**AIM OF THE EXERCISE**: Could you give everything from the start of the records down to the line containing "pyautogui.click(x=229, y=162)" as a JSON list of strings, one string per line, with blank lines left out?

**SUPPLIED RECORDS**:
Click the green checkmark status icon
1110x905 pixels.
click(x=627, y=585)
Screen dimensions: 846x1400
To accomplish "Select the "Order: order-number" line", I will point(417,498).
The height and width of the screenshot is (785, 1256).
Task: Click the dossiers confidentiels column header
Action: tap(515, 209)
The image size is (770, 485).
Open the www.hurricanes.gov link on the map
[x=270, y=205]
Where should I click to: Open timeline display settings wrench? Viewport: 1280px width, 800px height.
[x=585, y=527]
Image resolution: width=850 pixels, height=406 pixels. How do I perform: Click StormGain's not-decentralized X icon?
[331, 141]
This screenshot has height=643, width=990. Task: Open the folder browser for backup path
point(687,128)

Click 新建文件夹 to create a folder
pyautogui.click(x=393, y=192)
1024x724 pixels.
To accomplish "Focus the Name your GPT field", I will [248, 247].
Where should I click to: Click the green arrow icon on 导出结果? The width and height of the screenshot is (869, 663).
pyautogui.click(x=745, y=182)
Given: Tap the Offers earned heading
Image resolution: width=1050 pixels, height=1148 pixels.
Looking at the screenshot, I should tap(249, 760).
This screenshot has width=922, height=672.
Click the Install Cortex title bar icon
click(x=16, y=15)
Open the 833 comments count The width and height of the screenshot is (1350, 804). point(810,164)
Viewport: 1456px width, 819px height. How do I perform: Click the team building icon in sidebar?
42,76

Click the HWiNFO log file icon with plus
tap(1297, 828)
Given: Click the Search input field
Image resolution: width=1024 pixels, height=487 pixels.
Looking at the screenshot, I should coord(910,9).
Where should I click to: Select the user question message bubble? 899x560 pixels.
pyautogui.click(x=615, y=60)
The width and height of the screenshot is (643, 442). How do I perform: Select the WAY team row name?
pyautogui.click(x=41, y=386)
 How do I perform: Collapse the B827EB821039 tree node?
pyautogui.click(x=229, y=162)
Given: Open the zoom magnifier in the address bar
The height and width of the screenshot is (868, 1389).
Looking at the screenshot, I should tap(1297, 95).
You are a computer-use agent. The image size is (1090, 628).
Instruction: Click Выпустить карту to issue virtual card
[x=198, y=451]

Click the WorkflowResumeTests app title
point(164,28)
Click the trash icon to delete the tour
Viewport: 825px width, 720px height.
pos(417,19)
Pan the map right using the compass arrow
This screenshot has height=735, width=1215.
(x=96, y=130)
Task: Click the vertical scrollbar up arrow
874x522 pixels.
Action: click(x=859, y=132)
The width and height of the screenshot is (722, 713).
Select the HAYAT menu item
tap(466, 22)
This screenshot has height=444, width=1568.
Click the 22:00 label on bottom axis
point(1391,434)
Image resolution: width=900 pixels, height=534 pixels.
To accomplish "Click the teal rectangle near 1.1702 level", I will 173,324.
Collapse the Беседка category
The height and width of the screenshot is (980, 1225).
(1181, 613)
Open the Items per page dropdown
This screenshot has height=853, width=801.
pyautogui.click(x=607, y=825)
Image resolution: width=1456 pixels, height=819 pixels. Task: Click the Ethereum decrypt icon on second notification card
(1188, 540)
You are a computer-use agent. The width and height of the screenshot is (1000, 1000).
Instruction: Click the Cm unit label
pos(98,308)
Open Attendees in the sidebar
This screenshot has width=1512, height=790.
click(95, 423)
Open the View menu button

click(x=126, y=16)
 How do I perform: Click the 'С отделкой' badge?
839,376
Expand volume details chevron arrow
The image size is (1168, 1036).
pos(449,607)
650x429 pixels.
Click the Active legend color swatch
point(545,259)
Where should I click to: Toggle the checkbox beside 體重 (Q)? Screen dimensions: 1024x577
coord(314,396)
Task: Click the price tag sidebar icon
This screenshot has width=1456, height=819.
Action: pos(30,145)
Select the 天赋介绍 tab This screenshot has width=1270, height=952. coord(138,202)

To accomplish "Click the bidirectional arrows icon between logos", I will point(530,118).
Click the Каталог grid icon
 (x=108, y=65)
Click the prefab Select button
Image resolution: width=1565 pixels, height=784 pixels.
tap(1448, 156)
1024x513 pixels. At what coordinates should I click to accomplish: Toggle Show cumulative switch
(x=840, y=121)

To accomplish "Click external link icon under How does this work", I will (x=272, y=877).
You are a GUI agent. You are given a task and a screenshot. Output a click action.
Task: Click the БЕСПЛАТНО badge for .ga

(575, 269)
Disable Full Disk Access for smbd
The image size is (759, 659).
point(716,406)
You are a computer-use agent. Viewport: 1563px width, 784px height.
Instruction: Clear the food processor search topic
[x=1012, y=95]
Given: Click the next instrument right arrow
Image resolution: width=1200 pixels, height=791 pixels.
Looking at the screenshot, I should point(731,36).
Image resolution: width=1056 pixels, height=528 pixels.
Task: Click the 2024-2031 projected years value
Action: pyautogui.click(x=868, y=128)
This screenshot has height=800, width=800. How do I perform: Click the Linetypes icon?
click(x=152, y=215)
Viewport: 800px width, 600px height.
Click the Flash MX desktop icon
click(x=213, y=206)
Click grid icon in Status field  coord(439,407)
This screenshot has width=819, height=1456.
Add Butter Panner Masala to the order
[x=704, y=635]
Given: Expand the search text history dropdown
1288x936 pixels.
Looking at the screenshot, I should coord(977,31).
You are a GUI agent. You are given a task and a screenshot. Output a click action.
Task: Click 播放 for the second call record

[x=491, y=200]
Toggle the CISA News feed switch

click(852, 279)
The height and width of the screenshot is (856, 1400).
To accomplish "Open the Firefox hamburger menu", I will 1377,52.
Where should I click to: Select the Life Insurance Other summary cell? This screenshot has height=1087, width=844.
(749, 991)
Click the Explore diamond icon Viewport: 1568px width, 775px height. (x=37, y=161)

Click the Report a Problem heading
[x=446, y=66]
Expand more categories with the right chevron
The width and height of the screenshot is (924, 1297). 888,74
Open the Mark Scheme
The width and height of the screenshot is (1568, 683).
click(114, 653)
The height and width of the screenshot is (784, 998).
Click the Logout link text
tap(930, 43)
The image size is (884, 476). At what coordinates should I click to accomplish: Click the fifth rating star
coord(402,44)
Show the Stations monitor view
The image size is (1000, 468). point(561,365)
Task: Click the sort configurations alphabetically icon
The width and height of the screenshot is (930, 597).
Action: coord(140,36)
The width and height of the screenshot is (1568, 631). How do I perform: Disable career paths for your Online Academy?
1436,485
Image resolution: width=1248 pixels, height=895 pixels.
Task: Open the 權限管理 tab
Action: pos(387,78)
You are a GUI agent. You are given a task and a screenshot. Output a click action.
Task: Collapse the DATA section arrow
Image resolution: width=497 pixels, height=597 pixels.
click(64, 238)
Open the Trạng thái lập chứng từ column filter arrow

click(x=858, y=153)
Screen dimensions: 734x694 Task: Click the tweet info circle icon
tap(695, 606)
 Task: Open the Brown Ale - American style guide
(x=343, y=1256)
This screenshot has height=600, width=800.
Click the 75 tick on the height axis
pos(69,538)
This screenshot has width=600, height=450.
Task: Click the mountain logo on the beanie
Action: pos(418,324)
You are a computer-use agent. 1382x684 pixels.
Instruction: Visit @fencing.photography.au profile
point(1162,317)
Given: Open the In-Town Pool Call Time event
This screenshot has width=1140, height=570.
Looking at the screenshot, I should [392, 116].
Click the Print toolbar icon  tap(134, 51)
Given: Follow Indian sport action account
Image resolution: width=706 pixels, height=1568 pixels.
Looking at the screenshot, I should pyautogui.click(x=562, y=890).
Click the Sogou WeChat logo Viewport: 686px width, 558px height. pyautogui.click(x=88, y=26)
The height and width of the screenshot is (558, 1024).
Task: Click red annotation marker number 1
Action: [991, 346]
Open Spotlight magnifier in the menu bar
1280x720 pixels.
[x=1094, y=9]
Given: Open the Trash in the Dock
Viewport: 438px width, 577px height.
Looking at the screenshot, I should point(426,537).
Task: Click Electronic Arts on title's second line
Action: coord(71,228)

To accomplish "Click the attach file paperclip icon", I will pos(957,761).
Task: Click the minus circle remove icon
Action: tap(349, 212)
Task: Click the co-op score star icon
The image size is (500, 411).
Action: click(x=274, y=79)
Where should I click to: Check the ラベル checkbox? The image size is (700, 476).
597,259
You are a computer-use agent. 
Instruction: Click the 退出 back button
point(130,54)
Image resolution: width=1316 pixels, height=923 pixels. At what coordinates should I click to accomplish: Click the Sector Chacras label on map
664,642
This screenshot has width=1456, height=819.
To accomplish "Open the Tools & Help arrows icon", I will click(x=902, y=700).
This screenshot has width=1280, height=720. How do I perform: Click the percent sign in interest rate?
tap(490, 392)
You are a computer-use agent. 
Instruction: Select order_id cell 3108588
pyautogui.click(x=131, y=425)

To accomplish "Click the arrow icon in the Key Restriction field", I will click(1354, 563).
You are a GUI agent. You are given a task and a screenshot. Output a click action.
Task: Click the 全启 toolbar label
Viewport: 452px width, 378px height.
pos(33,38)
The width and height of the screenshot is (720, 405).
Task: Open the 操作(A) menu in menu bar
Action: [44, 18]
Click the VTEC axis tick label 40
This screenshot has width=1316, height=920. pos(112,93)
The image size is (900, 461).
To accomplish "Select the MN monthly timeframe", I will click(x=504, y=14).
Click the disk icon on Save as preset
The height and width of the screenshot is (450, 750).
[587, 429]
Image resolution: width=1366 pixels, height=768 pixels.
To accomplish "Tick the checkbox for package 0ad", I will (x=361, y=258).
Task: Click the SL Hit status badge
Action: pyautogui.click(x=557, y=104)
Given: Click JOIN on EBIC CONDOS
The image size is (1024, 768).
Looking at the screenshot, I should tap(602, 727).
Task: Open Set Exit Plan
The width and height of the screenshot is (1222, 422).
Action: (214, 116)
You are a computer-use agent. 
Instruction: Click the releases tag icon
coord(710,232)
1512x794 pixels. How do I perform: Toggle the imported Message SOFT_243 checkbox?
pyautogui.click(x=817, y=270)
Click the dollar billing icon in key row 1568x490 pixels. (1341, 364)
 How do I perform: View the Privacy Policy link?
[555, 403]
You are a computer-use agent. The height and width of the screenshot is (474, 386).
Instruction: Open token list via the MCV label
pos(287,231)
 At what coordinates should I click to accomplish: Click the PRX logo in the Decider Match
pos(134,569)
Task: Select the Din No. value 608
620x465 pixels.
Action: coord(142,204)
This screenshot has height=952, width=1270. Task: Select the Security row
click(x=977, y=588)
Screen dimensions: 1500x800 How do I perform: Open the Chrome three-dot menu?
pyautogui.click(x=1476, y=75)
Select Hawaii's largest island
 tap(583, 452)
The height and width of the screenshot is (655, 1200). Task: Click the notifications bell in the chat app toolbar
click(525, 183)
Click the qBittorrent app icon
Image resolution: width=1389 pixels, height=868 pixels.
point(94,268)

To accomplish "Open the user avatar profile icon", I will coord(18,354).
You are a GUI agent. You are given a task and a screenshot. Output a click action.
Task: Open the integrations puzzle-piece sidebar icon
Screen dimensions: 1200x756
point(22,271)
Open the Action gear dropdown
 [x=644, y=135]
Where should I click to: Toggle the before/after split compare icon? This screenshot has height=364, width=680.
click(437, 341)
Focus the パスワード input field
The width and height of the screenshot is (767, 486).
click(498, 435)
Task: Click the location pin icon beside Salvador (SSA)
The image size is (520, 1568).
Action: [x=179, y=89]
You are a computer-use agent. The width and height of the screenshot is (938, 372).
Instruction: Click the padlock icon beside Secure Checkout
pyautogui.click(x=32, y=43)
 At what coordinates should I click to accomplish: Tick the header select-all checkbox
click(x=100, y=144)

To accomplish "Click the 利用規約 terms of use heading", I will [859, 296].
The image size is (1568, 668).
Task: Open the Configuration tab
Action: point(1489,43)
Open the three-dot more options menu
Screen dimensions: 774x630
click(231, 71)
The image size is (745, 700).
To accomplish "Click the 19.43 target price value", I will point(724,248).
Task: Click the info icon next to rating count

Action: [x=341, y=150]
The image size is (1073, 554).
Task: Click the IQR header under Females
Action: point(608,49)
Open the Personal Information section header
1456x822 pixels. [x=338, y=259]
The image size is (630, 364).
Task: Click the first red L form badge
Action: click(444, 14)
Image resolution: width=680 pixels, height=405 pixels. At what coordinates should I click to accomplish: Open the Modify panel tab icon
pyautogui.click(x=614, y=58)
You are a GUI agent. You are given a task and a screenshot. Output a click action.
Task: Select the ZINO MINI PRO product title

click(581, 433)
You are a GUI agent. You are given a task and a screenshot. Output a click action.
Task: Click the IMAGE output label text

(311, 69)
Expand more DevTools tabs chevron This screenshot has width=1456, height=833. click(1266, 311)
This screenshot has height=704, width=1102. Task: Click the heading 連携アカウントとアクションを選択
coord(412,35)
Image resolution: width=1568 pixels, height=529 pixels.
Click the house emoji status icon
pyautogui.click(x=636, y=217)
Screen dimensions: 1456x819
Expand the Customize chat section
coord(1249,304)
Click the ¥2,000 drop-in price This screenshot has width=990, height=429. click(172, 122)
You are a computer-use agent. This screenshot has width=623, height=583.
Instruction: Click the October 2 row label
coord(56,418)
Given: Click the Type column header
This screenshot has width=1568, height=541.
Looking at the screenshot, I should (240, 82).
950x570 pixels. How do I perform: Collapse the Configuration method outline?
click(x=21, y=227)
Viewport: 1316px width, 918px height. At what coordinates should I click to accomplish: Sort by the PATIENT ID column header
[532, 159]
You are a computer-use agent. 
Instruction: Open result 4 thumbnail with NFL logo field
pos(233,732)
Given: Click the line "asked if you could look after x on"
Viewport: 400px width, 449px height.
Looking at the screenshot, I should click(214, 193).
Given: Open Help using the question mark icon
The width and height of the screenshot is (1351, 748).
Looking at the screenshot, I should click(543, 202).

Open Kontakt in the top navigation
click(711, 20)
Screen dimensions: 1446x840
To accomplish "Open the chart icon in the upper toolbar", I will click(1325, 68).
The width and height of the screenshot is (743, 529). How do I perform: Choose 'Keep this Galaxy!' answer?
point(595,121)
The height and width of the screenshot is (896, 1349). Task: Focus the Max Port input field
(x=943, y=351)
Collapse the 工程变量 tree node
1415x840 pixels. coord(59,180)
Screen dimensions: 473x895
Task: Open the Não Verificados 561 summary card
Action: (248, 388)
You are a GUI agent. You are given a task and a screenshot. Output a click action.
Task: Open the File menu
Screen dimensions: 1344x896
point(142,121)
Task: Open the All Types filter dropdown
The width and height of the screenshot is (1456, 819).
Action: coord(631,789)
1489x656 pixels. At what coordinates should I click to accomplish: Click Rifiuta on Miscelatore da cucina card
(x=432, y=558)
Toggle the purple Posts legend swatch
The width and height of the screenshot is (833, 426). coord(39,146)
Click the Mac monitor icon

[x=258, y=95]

**WRITTEN REPLY**:
[
  "Click the green checkmark status icon",
  "1110x905 pixels.",
  "click(x=627, y=585)",
  "Screen dimensions: 846x1400",
  "To accomplish \"Select the \"Order: order-number\" line\", I will point(417,498).",
  "The height and width of the screenshot is (785, 1256).",
  "Task: Click the dossiers confidentiels column header",
  "Action: tap(515, 209)",
  "The image size is (770, 485).",
  "Open the www.hurricanes.gov link on the map",
  "[x=270, y=205]",
  "Where should I click to: Open timeline display settings wrench? Viewport: 1280px width, 800px height.",
  "[x=585, y=527]",
  "Image resolution: width=850 pixels, height=406 pixels. How do I perform: Click StormGain's not-decentralized X icon?",
  "[331, 141]",
  "This screenshot has height=643, width=990. Task: Open the folder browser for backup path",
  "point(687,128)",
  "Click 新建文件夹 to create a folder",
  "pyautogui.click(x=393, y=192)",
  "1024x724 pixels.",
  "To accomplish \"Focus the Name your GPT field\", I will [248, 247].",
  "Where should I click to: Click the green arrow icon on 导出结果? The width and height of the screenshot is (869, 663).",
  "pyautogui.click(x=745, y=182)",
  "Given: Tap the Offers earned heading",
  "Image resolution: width=1050 pixels, height=1148 pixels.",
  "Looking at the screenshot, I should tap(249, 760).",
  "This screenshot has width=922, height=672.",
  "Click the Install Cortex title bar icon",
  "click(x=16, y=15)",
  "Open the 833 comments count The width and height of the screenshot is (1350, 804). point(810,164)",
  "Viewport: 1456px width, 819px height. How do I perform: Click the team building icon in sidebar?",
  "42,76",
  "Click the HWiNFO log file icon with plus",
  "tap(1297, 828)",
  "Given: Click the Search input field",
  "Image resolution: width=1024 pixels, height=487 pixels.",
  "Looking at the screenshot, I should coord(910,9).",
  "Where should I click to: Select the user question message bubble? 899x560 pixels.",
  "pyautogui.click(x=615, y=60)",
  "The width and height of the screenshot is (643, 442). How do I perform: Select the WAY team row name?",
  "pyautogui.click(x=41, y=386)",
  " How do I perform: Collapse the B827EB821039 tree node?",
  "pyautogui.click(x=229, y=162)"
]